Esta abordagem enológica tem vindo a afirmar-se como uma tendência clara, refletindo a crescente procura por alimentos e bebidas mais autênticas e sustentáveis.
Entre os vinhos que experimentei no evento, um rótulo chamou-me particularmente a atenção: um vinho biológico que se revelou uma agradável surpresa.
Esse vinho é o Vinho Branco 2022 Comenda de Ansemil, proveniente de uma das regiões vitivinícolas de Portugal – Lafões.
A Região de Lafões
Localizada no extremo ocidental da Beira Central, Lafões é uma sub-região natural delimitada pelos vales do curso médio do Rio Vouga e dos seus afluentes, Sul e Ribamá, que confluem nas proximidades de São Pedro do Sul.

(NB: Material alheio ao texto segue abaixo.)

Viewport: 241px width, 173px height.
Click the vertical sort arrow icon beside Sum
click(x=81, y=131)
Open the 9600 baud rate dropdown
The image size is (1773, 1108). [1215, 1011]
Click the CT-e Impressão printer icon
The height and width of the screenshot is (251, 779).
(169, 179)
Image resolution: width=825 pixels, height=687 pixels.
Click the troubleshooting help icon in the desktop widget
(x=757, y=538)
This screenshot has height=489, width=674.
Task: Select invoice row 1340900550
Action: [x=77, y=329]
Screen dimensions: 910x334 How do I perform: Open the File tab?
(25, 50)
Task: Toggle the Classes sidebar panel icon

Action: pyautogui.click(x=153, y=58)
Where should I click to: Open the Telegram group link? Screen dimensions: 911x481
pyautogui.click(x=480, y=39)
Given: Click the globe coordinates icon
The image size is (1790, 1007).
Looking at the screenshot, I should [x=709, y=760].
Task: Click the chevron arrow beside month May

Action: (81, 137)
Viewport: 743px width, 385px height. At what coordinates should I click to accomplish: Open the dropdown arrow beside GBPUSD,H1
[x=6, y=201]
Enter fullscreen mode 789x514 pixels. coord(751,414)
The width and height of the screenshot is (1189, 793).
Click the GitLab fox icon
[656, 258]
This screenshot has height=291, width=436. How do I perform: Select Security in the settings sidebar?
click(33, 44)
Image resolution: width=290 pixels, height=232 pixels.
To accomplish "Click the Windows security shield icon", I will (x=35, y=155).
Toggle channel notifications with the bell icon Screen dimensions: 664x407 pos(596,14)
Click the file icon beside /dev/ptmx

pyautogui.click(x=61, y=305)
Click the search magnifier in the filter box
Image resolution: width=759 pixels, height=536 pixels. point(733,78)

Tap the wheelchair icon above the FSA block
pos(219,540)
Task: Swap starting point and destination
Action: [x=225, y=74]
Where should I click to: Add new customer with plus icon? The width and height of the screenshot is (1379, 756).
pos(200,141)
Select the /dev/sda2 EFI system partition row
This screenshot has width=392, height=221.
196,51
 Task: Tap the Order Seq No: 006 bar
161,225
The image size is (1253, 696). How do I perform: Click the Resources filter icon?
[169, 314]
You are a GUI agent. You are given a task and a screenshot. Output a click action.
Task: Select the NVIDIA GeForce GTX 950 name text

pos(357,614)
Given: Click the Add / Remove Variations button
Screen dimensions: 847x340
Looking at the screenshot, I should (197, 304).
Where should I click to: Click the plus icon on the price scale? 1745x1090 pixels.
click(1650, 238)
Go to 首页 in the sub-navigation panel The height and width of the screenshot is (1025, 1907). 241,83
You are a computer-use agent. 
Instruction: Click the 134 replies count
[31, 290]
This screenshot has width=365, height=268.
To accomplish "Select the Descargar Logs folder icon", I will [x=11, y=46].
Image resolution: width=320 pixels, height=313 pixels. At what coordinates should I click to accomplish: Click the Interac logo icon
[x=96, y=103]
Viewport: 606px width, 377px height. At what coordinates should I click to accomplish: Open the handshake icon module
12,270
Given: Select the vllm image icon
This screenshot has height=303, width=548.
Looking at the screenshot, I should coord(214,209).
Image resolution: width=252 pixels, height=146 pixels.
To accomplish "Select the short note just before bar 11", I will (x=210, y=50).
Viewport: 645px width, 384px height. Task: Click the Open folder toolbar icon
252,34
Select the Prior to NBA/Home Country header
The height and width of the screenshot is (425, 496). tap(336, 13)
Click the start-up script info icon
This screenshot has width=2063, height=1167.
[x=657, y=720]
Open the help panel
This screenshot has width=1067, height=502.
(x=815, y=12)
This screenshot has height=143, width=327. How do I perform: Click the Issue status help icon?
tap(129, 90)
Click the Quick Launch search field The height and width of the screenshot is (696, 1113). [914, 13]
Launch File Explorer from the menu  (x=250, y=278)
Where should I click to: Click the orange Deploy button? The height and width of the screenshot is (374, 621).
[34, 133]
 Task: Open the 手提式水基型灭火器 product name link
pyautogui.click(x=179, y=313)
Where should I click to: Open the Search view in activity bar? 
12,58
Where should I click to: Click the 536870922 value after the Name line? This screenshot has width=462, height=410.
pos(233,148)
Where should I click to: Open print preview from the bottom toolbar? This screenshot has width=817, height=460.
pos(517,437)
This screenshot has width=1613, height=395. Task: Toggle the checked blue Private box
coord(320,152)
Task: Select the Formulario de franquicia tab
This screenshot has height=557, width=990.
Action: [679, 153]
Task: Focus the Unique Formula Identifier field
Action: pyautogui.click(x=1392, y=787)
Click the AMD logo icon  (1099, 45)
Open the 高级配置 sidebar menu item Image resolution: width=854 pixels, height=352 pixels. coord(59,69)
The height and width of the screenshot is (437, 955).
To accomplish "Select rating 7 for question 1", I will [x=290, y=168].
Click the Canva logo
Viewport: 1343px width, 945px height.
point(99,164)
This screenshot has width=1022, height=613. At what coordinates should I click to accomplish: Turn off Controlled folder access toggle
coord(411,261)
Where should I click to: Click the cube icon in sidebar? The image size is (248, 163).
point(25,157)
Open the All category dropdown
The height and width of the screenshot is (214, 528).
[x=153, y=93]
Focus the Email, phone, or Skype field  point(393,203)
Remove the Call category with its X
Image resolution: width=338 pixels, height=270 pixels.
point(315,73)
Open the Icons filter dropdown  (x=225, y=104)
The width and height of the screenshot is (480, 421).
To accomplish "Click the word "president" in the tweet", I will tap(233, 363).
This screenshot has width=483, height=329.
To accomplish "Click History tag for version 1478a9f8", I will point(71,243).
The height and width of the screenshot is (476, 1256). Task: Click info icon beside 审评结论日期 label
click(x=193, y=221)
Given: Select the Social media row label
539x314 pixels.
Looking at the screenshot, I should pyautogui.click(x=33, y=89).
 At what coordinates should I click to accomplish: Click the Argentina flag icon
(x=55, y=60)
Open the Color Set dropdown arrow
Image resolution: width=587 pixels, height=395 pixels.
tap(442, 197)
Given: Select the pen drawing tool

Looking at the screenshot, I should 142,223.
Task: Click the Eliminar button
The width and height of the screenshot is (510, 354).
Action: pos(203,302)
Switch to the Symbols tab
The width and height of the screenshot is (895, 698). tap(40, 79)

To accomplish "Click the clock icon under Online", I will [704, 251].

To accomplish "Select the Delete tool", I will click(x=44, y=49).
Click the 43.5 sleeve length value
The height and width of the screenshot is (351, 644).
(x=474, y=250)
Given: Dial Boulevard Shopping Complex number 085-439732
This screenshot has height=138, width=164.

Embora mantenha uma unidade geográfica bem definida, Lafões exibe uma paisagem variada. Em alguns pontos, os socalcos fazem lembrar as encostas do Douro, enquanto outras áreas evocam a vegetação luxuriante do Minho. Aqui e ali, persistem vestígios da “vinha de enforcado”, um método tradicional de condução da videira.
Vinhos de Lafões
Os vinhos brancos desta região são leves, frutados e apresentam uma acidez vincada, muitas vezes acompanhada por um ligeiro desprendimento de gás – a chamada “agulha”. Já os tintos, também dotados de uma acidez fixa elevada, são reconhecidos pelo seu grande potencial de envelhecimento.
A produção vinícola em Lafões tem raízes seculares, mas foi apenas no início do século XX que os seus vinhos ganharam notoriedade, beneficiando do reconhecimento das suas características particulares, influenciadas pelo terroir e pelo saber dos produtores locais.
Curiosamente, o nome “Lafões” tem origem árabe e significa “dois irmãos”, uma referência a dois montes da região, atualmente conhecidos como Castelo e Lafões.
O Vinho Branco 2022 Comenda de Ansemil
Produzido na Quinta da Comenda, este vinho biológico apresenta características que merecem ser exploradas. O rótulo assinala a certificação biológica, uma distinção que implica o cumprimento de rigorosos critérios de produção.
Segundo o Instituto da Vinha e do Vinho (IVV), os vinhos biológicos obedecem a normas específicas, tais como:
- Proibição do uso de ácido sórbico e de processos de dessulfuração;
- Redução obrigatória do teor de sulfitos em 30-50 mg/L face aos vinhos convencionais, dependendo do teor de açúcares residuais;
- Utilização exclusiva de uvas provenientes de agricultura biológica, conforme estipulado pelo Regulamento n.º 834/2007.
A garrafa apresenta-se de forma elegante, com um fecho natural em cortiça, sem a habitual cápsula plástica que se encontra em tantas garrafas de vinho.
Um detalhe que reforça a identidade artesanal e sustentável deste produto.
Prova
Ao abrir a garrafa, o vinho revelou-se de imediato fácil de servir, com uma rolha de boa qualidade que não se desfaz.
O primeiro impacto foi o aroma frutado, que se espalhou no ar, prometendo uma experiência sensorial interessante.
O tom do vinho é amarelo quente, ligeiramente dourado, transmitindo uma sensação de frescura e maturidade.
Na boca, a prova confirmou as expectativas: sabor agradável, com uma acidez equilibrada, que recorda os Vinhos Verdes, mas sem a característica gaseificação. Um dos aspetos mais curiosos deste vinho é a sensação de calor que deixa na garganta, apesar do seu teor alcoólico relativamente moderado (13% vol).
Não sou apreciador de descrições demasiado técnicas sobre vinhos – termos como “acidez”, “taninos” ou “adstringência” parecem-me, por vezes, demasiado redutores.
Prefiro recorrer a associações mais sensoriais e emocionais para descrever a experiência da prova.
Se tivesse de traduzir este vinho numa imagem, diria que é como um beijo fresco e sincero de uma jovem apaixonada – inesperado, envolvente e cheio de autenticidade.
Portugal continua a surpreender-me com a sua diversidade vinícola.
Há sempre novos rótulos para descobrir, novos momentos para viver e, felizmente, muitos vinhos para celebrar.
E a nossa jornada pelo mundo dos vinhos portugueses está longe de terminar. Saúde!